Zwischen Sonne, Nebel und Sturm zeigt sich das Wetter in Österreich zu Wochenbeginn von seiner wechselhaften Seite.GETTYIMAGES/Antoni Pytel
Wettertechnisch zeigt sich der Montag zweigeteilt: Während sich von Vorarlberg bis ins Mariazellerland und nach Osttirol häufig die Sonne durchsetzt, müssen sich andere Regionen auf zähen Nebel, Hochnebel und trübe Wolken einstellen. Nieselregen, Schneegriesel und stellenweise Glätte sorgen lokal für unangenehme Bedingungen. Bereits am Dienstag folgt der nächste Wetterumschwung mit kräftigem Wind und regionalen Niederschlägen.
Sonne im Westen, Grau im Osten
Heute dominiert von Vorarlberg über das Mariazellerland bis nach Osttirol überwiegend sonniges Wetter. Auch in Kärnten sind zumindest die Berge zeitweise frei. Deutlich trüber startet der Tag hingegen in vielen anderen Landesteilen. Nebel und Hochnebel halten sich hartnäckig und werden von Wolkenfeldern begleitet.
Besonders nach Nordosten und Südosten zu kann es den ganzen Tag über grau bleiben. In Wien und Graz scheint kaum Sonne. Lokal sind zudem Nieseln und Schneegriesel möglich, wodurch vor allem in den Morgenstunden die Glättegefahr erhöht ist.

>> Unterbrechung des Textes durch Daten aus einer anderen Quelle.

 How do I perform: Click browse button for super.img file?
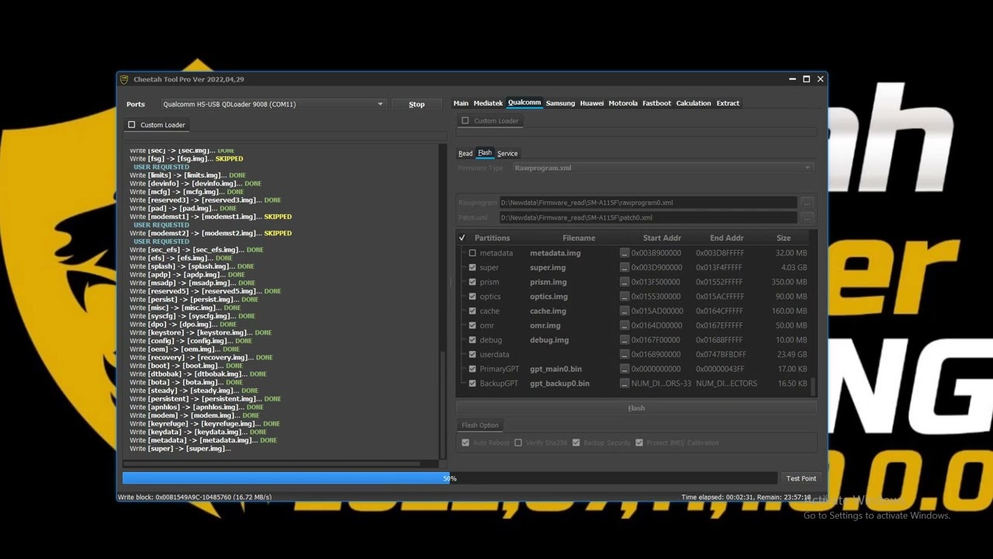click(625, 268)
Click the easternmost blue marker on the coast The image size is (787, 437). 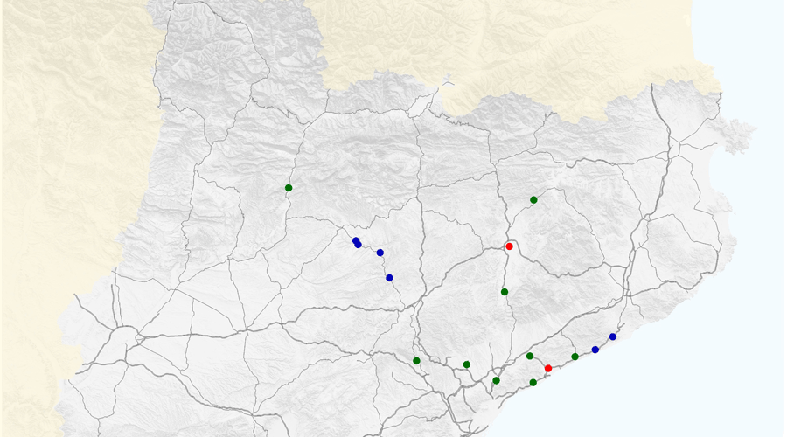(x=613, y=336)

Vom Innviertel über die Wachau bis zu den niederösterreichischen Voralpen wird es dagegen langsam freundlicher. Dort kann sich der Nebel im Tagesverlauf allmählich auflösen.

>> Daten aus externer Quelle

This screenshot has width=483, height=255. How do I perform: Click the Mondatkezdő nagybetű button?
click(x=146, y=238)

Lebhafter Wind und große Temperaturspanne
Der Wind dreht heute auf Ost bis Süd und frischt vor allem im Osten Österreichs sowie in den Nord- und Zentralalpen am Nachmittag spürbar auf. Ob sich Sonne oder Nebel durchsetzen können, wirkt sich stark auf die Temperaturen aus.
Die Höchstwerte liegen meist zwischen minus 2 und plus 6 Grad. Im äußersten Westen sind bei Sonnenschein sogar 8 bis 9 Grad möglich. In 2.000 Metern Höhe werden um die Mittagszeit Temperaturen zwischen minus 7 und minus 1 Grad gemessen, am Arlberg liegt der Wert bei etwa minus 1 Grad.
Dienstag bringt Sturm, Föhn und Schnee
Am Dienstag wird es deutlich unruhiger. Vor allem im Westen weht teils starker Wind, lokal sogar Föhnsturm. Von der Silvretta über Osttirol bis zu den Karawanken stauen sich dichte Wolken, aus denen zeitweise Regen oder Schnee fällt.
Die Schneefallgrenze schwankt stark und reicht von den Tallagen bis auf etwa 1.200 Meter Höhe. Entlang der Alpennordseite zeigt sich dagegen immer wieder die Sonne. Im Osten und Südosten bleibt es hingegen überwiegend trüb.
Die Höchstwerte erreichen meist minus 2 bis plus 6 Grad, mit Föhneinfluss sind auch bis zu 10 Grad möglich. In 2.000 Metern Höhe liegen die Temperaturen zwischen minus 4 und plus 2 Grad.